Genes that express in precisely timed patterns, known as oscillatory genes, play an essential role in development functions like cell division, circadian rhythms, and limb formation. But without a time-lapse view of genetic expression, these genes have gone largely undiscovered.

An algorithm developed by scientists at the Morgridge Institute for Research and the University of Wisconsin-Madison is giving scientists a new way to identify the dynamics of oscillatory genes, and perhaps defining the roles of these early-development forces for the first time.

A paper published in this week’s online edition of Nature Methods describes this new statistical approach, called “Oscope,” which helps identify oscillating genes in single-cell RNA-sequencing experiments. The key to Oscope is examining cells from an unsynchronized population, where the cells are in different developmental states.

Studying oscillatory genes using traditional RNA-seq technology requires investigators to “pick” only one known oscillatory system and perform synchronization toward this system. This step masks the oscillatory signals of any other systems.

“We study unsynchronized single cell data here so none of the oscillatory systems are disturbed,” says Ning Leng, a computational biologist with the Morgridge Institute and co-author of the paper, in a release. “This enables us to discover the unknown oscillatory signals.”

Oscope identifies independent groups of cyclic genes and captures one “base cycle” of each group, offering a practical way to profile distinct groups of genes that play a cyclical role. This technology could open new research roads into genes that are at the heart of basic development.

Oscope was born out of an interdisciplinary collaboration. To solve the problem required combining the statistical expertise of Professor Christina Kendziorski’s group from the Department of Biostatistics and Medical Informatics at UW-Madison with the cell biology strengths of stem cell research pioneer James Thomson’s group at the Morgridge Institute for Research. Leng worked on the project as a graduate student in Kendziorski’s group, and joined the Thomson lab upon graduation this fall.

Leng co-authored the paper with Li-Fang Chu, a Morgridge postdoctoral research associate. Both scientists are part of Thomson’s Morgridge Regenerative Biology team. Leng began the project in 2013 as a graduate student in Kendziorski’s group.

The Oscope software package is offered free to scientists at:

“We view this as the first step to understanding oscillatory genes and their relationship to developmental processes,” says Chu. “What’s most interesting is, how are the genetic regulatory networks governing oscillatory gene expression? How are these signals coordinated in a timely fashion to execute a developmental task?”

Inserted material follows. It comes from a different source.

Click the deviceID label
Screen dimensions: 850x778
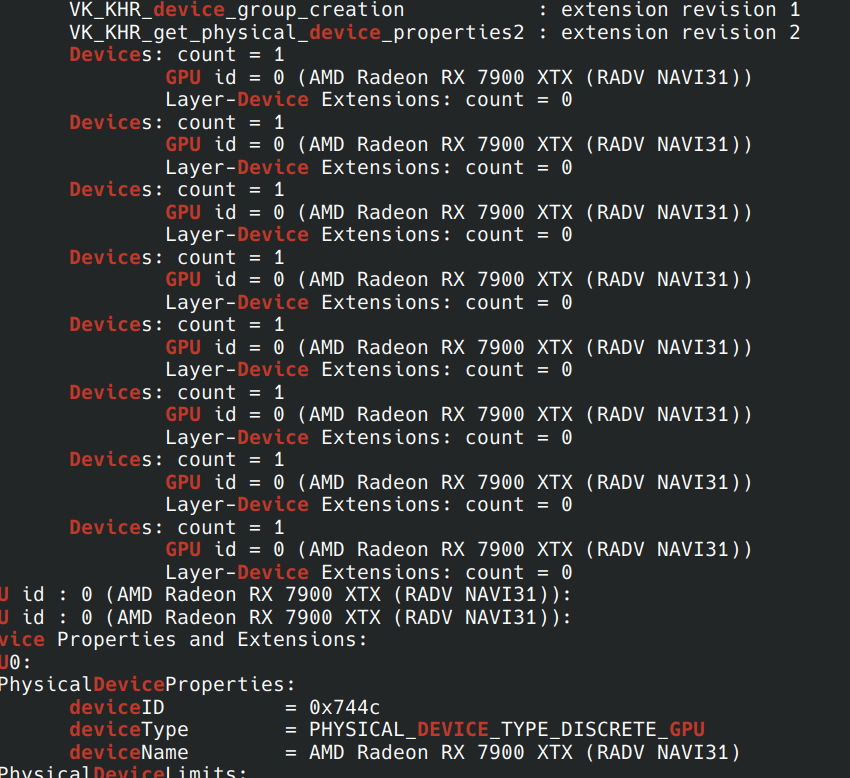(x=110, y=707)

The goal of the Thomson lab will be to establish a robust system for the detection of timing-related genes that are important to developmental process, Chu says.

The most well understood oscillatory genes are those related to the circadian clock, which is based on sunlight and tightly regulates metabolism and cell proliferation over a 24-hour period.

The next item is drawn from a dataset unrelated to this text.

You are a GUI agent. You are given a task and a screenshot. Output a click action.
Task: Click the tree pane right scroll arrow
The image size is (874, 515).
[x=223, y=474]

There are disease implications as well, says Chu, the most notable being cancer, where the normal timing of cell division is hijacked as cells proliferate out of control. The Oscope technique may identify other connections between genetic cycles and disease.

Single-cell RNA sequencing is an extremely powerful tool for getting snapshots of gene expression, but is less able to trace a cell over time. Oscope uses the high-resolution snapshot data to identify different gene groups that are potentially changing over time.

“We need a combination of an average signal across many cells for the big picture, and we also need single-cell resolution techniques to compare the two and figure out which signal may represent true biological variables,” Chu says. “The data analysis is very challenging and requires novel algorithms, such as Oscope, to perform these complex tasks.”